### Data extracts
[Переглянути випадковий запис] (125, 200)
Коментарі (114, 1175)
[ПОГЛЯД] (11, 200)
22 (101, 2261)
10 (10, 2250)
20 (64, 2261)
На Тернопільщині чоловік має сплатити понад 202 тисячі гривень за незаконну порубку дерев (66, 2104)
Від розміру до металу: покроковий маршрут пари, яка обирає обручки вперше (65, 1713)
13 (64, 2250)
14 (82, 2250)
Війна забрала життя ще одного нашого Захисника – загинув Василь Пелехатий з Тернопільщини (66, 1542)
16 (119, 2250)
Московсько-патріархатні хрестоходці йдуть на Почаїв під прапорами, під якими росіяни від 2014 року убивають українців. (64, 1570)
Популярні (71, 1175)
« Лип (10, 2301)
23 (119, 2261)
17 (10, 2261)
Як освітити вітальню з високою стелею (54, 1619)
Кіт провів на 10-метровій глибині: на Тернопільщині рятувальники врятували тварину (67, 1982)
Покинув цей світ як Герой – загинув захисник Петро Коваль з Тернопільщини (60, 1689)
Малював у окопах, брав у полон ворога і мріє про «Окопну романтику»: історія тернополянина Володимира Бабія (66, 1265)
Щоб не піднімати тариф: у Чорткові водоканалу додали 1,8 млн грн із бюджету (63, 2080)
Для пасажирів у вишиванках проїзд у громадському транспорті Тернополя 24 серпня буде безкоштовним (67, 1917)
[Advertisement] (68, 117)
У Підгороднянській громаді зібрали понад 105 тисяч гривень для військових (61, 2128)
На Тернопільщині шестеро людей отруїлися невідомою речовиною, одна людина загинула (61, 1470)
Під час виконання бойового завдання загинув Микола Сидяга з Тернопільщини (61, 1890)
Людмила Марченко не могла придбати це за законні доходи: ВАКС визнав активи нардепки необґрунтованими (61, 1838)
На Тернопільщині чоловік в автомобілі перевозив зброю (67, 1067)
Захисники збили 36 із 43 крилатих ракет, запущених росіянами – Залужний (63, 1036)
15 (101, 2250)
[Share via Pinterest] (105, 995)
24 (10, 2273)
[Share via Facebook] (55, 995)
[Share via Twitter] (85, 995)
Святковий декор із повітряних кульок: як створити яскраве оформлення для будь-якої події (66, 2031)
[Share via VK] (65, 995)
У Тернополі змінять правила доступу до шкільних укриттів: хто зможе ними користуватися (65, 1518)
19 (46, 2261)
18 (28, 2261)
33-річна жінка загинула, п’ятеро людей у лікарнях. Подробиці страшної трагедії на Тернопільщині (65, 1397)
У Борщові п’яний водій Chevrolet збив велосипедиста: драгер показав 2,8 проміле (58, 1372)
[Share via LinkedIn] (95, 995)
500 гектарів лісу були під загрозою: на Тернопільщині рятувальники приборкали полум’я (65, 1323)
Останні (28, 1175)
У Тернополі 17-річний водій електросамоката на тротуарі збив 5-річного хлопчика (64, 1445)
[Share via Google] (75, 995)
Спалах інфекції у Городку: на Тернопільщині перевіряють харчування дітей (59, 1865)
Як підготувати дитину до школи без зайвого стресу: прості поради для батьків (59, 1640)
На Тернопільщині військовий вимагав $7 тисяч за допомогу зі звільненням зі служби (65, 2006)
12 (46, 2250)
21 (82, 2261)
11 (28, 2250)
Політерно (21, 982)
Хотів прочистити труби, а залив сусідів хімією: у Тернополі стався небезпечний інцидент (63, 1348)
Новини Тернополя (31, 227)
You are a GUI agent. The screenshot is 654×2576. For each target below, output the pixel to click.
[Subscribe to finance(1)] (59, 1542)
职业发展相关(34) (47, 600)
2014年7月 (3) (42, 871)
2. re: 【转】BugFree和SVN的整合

### What the task asks
Retype the entries above exactly, but only from the line containing "[Share via Twitter] (85, 995)" through the line containing "500 гектарів лісу", both included.

### Answer space
[Share via Twitter] (85, 995)
Святковий декор із повітряних кульок: як створити яскраве оформлення для будь-якої події (66, 2031)
[Share via VK] (65, 995)
У Тернополі змінять правила доступу до шкільних укриттів: хто зможе ними користуватися (65, 1518)
19 (46, 2261)
18 (28, 2261)
33-річна жінка загинула, п’ятеро людей у лікарнях. Подробиці страшної трагедії на Тернопільщині (65, 1397)
У Борщові п’яний водій Chevrolet збив велосипедиста: драгер показав 2,8 проміле (58, 1372)
[Share via LinkedIn] (95, 995)
500 гектарів лісу були під загрозою: на Тернопільщині рятувальники приборкали полум’я (65, 1323)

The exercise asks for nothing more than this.